The second lesson was that being a health care consumer is stressful, at least the way the system is currently set up. Here’s an example. Our son had surgery last year. We got a call saying it was time for his one-year follow-up. Deb stressed for nearly two months over whether or not to make the appointment. Of course she wants our son to get the care he needs, but did he truly need this follow-up? That’s both the promise and the peril of high-deductible plans — they are supposed to make you think twice about consuming health care.

She eventually went with our son for his one-year follow-up — they spent two minutes with the surgeon — and paid $465 for the visit. I’m not sure my son, or my spouse, felt any better afterward. There were many examples like this sprinkled throughout the year, but the most profound one was the one I experienced for myself.

I have supraventricular tachycardia, a common heart rhythm problem. When it hits, my heart races at about 180 beats per minute. It comes on a couple of times a year, lasts a few minutes, and usually isn’t a big deal. But one morning I woke up with my heart racing. After 30 minutes, I wondered if I should go to the emergency department, knowing that I’d probably get stuck with a multi-thousand-dollar bill. So I kept waiting. After an hour, during which my heart kept beating furiously, my chest started to hurt. I knew what that meant — I was at risk of having a heart attack.

Deb asked me what I would tell a patient in this situation. That was easy: I’d tell him or her to call 911. But I kept waiting. Finally, about 15 minutes later, the abnormal rhythm finally broke and I felt my heart calm down. I was lucky — I had rolled the dice and things had worked out.

That brings me to the third lesson of high-deductible health plans, the lesson of what didn’t happen — I didn’t really have a choice of where to go for treatment.

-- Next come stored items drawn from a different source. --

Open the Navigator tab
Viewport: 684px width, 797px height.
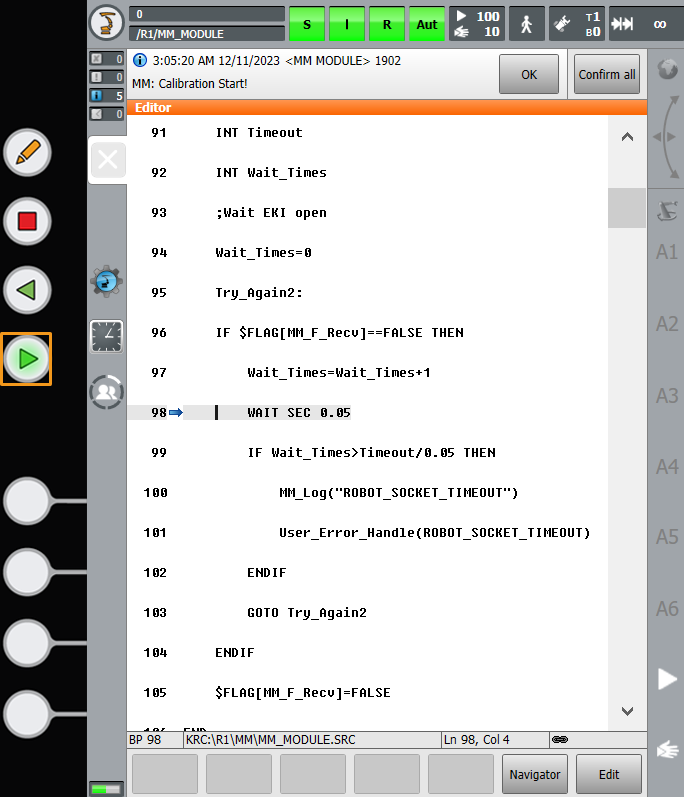pos(535,774)
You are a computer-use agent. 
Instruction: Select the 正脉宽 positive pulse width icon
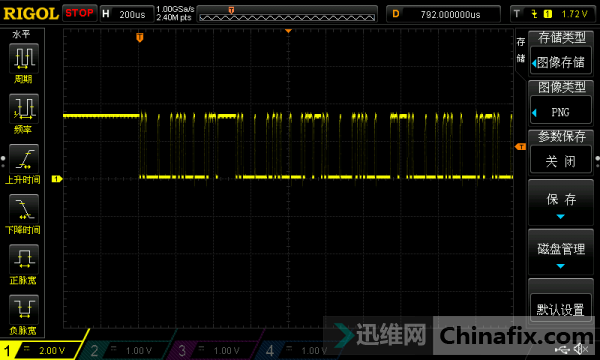[24, 259]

Imagine that for dinner on any given night, your two choices were eating at a very expensive gourmet restaurant or not eating at all. I bet that more of us would forgo dinner a lot. (Thank goodness we have a range of options.)

The US health system is something like that. During my heart rhythm problem, I realistically had only one choice — going to the emergency department. Knowing that they are usually the only option, hospital administrators make emergency departments super expensive.

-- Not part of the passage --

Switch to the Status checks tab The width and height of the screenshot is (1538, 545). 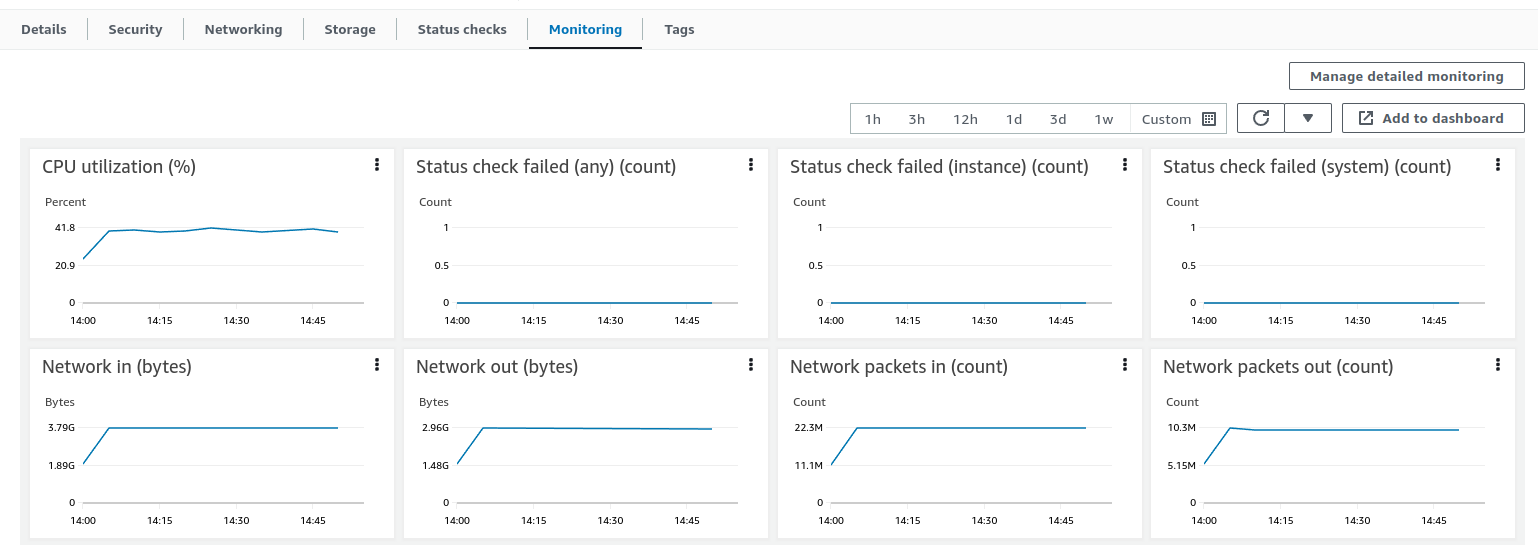[x=462, y=29]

One promise of high-deductible plans is that if we have a real market for health care, we will see lots of innovation, including different types and levels of urgent care centers. But that hasn’t happened.

During my heart episode, all I really needed was a place that had a heart monitor and that stocked common, inexpensive rhythm-restoring heart medicines. The real cost should have been $200 to $300. If I had known that such a place existed, I would have gone there. But this mid-price range of options is rarely available in health care. So I skipped it. And that’s what people are doing under high-deductible plans — skipping needed care.

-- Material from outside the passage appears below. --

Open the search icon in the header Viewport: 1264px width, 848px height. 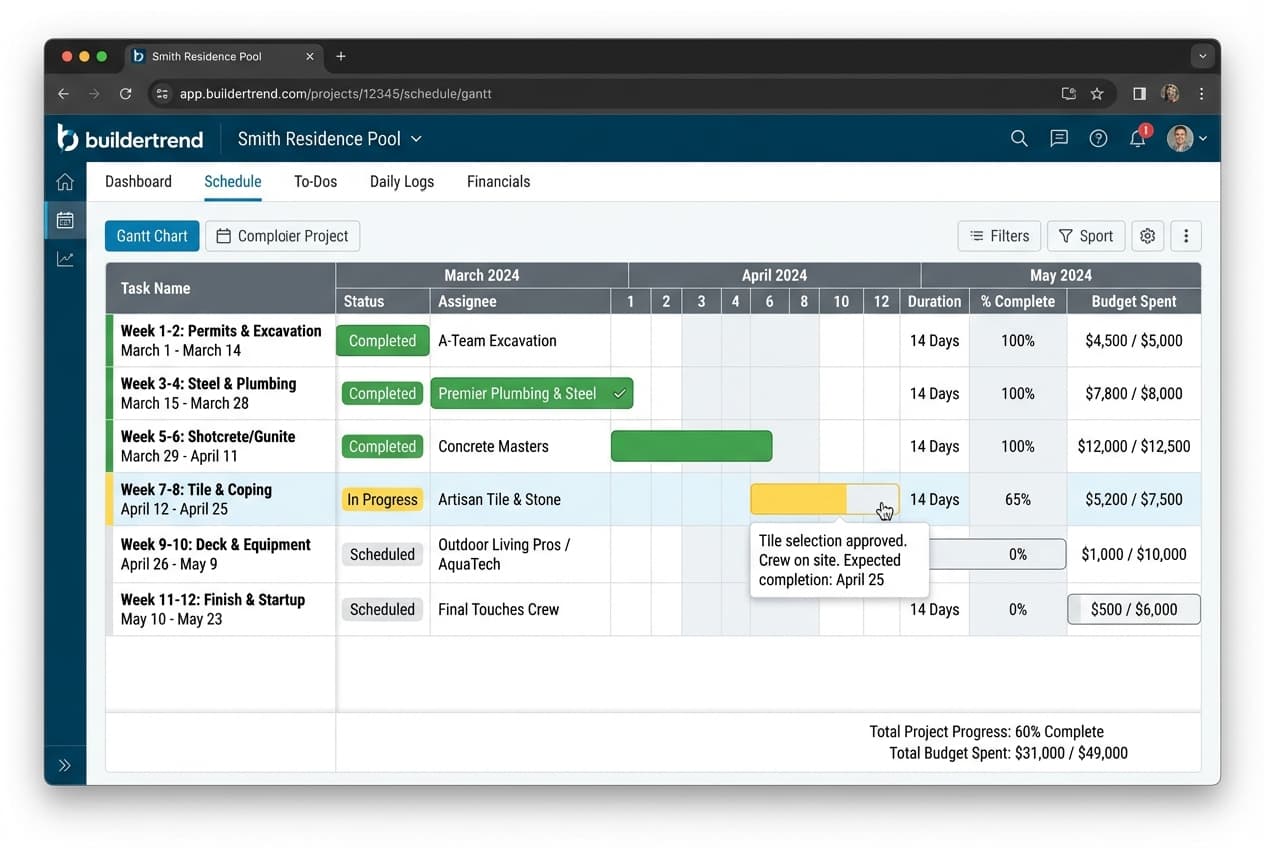click(1019, 138)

Here’s my major takeaway so far from this ongoing experiment: Simply asking people to pay out of pocket for their health care doesn’t create a health care marketplace. If we are going to be serious about creating one, we have to generate much more innovation in care delivery models, including much more leeway on the scope of practice regulations, such as letting nurses do a lot of the things that only doctors can do today.

We must be much more aggressive about price transparency and make quality data ubiquitous. The way we’re doing it now, even I as a doctor and a health policy expert can’t figure out when I or my family’s needs are worth the expense.

If we continue with high-deductible health plans the way they exist today, more and more people will experience what my family did — the stress of having to make medical decisions with little information and few choices. At best, we’ll have a health care system that might save a little money — but at the risk of harming the health of our citizens.

This article was originally published on STAT.

Ashish Jha, MD, is an internist at the VA Boston Healthcare System, a professor of health policy at the Harvard T.H. Chan School of Public Health, and director of the Harvard Global Health Institute.